● **Problem to solve**:
Going line by line through the entries below, note each one with "Srpen", then report how many there are and nothing else.

Stored items
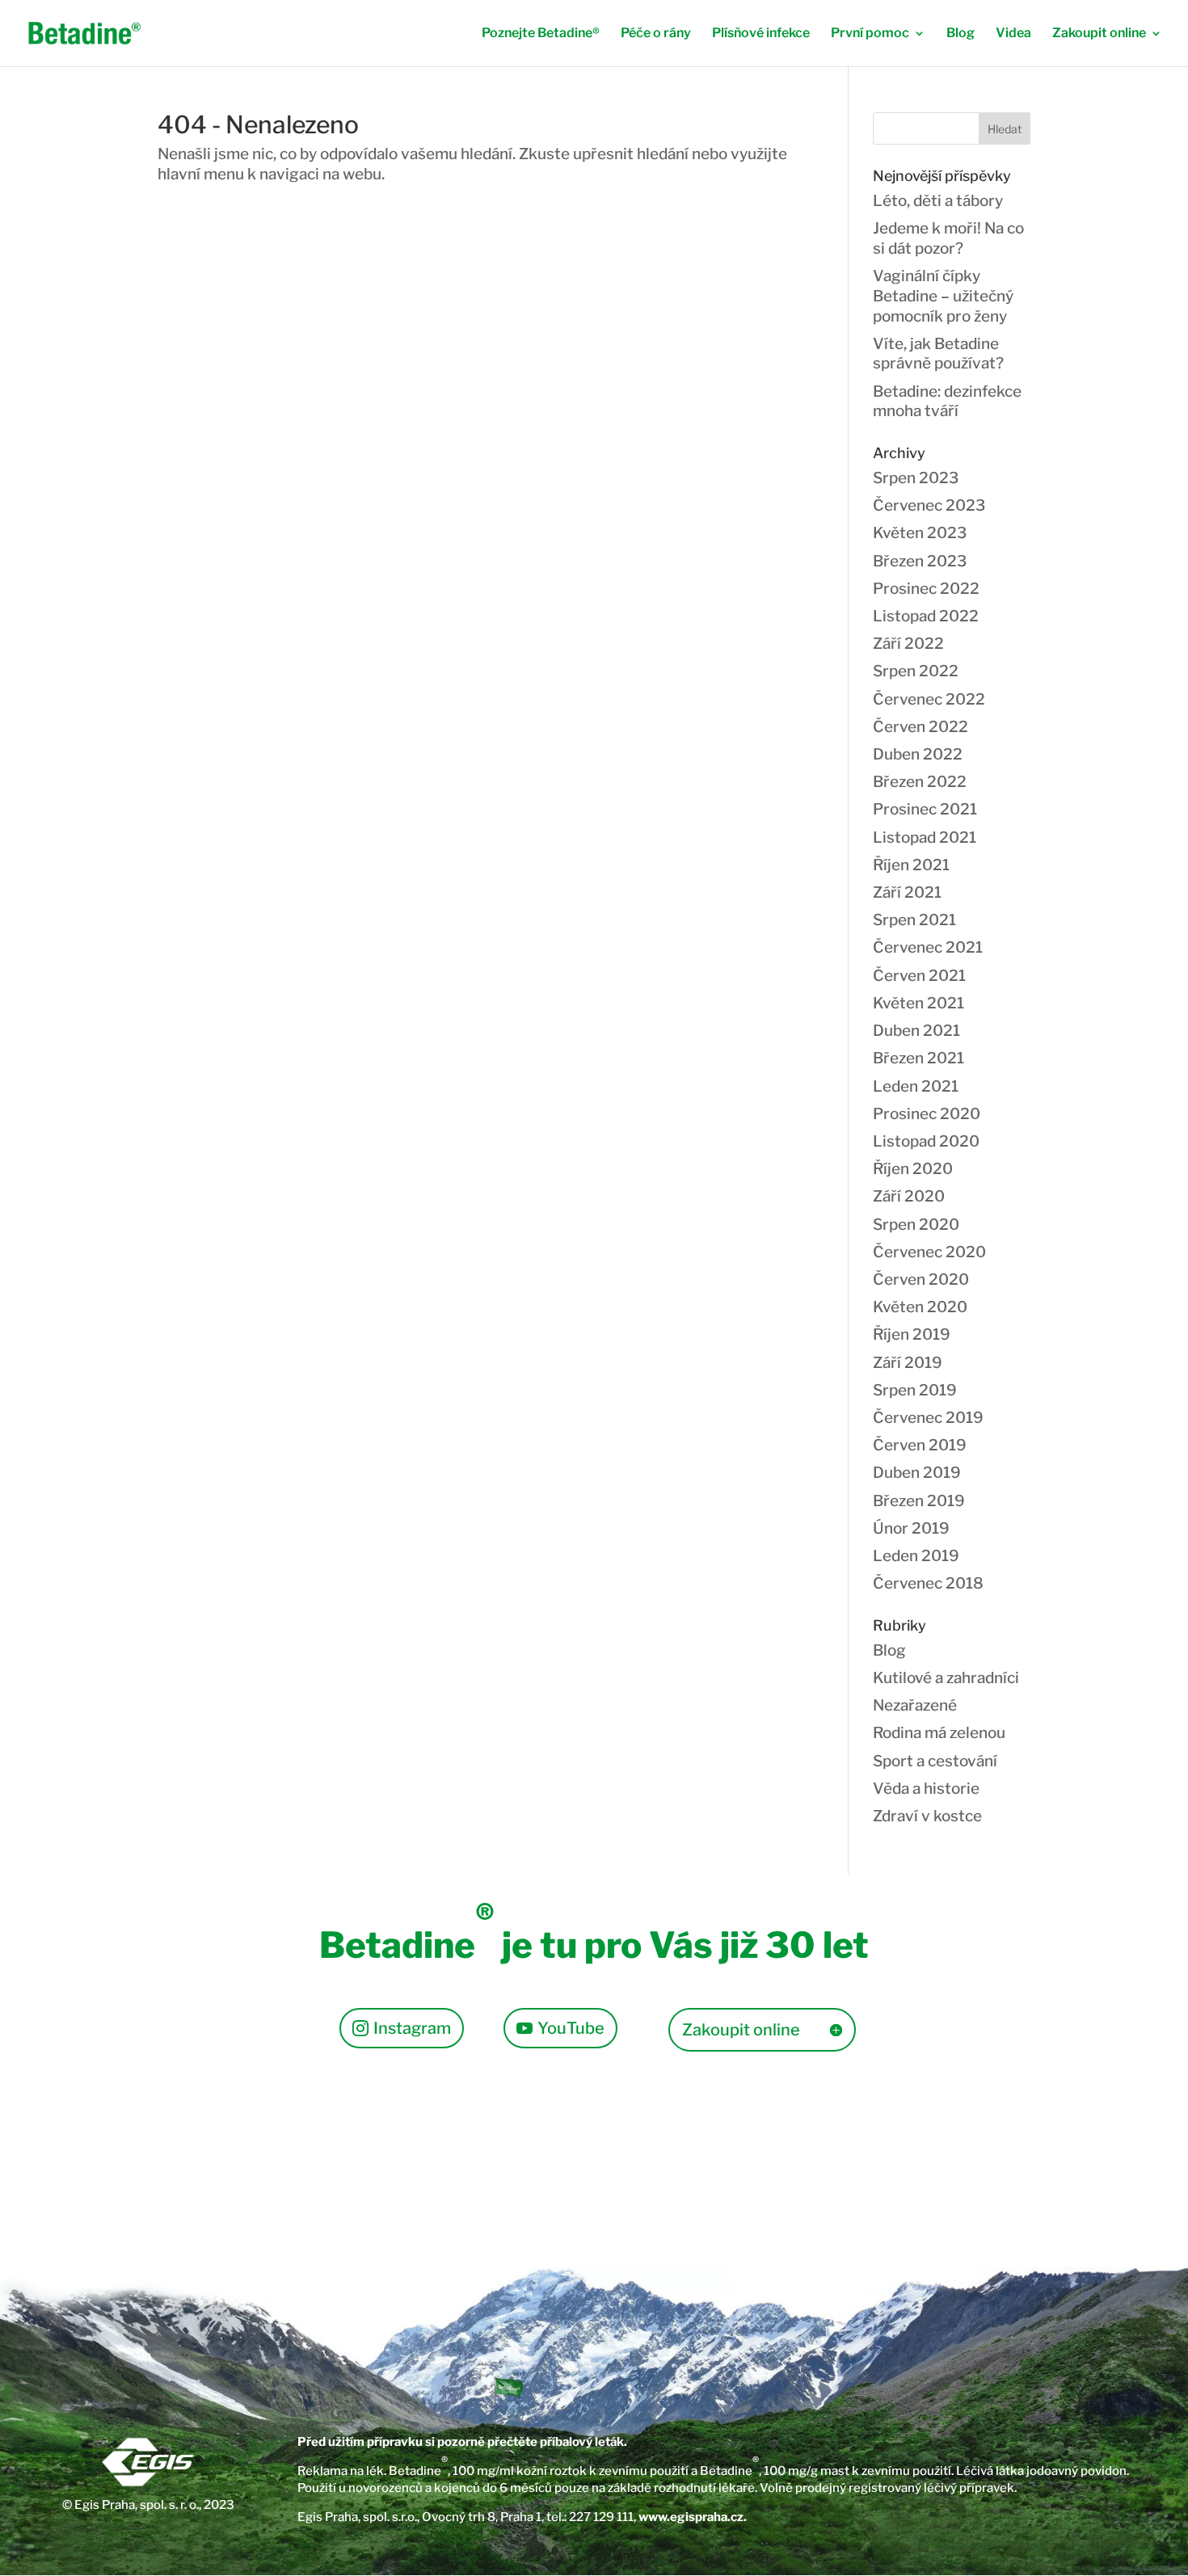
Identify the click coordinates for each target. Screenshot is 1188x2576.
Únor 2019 (911, 1528)
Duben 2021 (916, 1030)
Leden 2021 (915, 1086)
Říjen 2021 (911, 865)
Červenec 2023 (929, 505)
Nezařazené (915, 1705)
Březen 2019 (919, 1501)
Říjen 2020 (913, 1169)
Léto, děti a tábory (938, 201)
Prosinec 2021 (925, 809)
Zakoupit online (1099, 33)
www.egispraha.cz (691, 2517)
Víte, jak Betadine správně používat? (938, 354)
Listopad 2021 (924, 837)
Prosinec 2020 (926, 1114)
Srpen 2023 (915, 478)
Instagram (412, 2028)
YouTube (571, 2028)
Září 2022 (908, 643)
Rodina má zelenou (939, 1733)
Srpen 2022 (915, 671)
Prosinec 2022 (926, 588)
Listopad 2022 (926, 616)
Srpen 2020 (916, 1224)
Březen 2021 (918, 1058)
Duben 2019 (917, 1472)
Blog (960, 33)
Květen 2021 (918, 1003)
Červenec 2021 (928, 947)
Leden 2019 (916, 1556)
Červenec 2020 (929, 1252)
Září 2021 (907, 892)
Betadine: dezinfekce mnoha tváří (947, 401)
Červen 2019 (920, 1445)
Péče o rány (656, 33)
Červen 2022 (920, 727)
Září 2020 (909, 1196)
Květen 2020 (920, 1307)
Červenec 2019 (928, 1417)
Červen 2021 (919, 975)
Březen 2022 (920, 781)
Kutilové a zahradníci (946, 1678)
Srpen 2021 (914, 920)
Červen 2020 (921, 1279)
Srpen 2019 (915, 1390)
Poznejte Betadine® (541, 33)
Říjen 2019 (911, 1334)
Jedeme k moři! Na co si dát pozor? (948, 238)
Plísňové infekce (761, 33)
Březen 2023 (920, 561)
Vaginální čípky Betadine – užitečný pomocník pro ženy (943, 296)
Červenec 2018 (928, 1583)
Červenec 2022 (929, 699)
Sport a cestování (935, 1761)
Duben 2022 (918, 754)
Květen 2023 (920, 533)
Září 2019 (907, 1362)
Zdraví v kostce (927, 1816)
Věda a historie (926, 1788)
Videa (1013, 33)
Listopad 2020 (926, 1141)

● **Written answer**:
5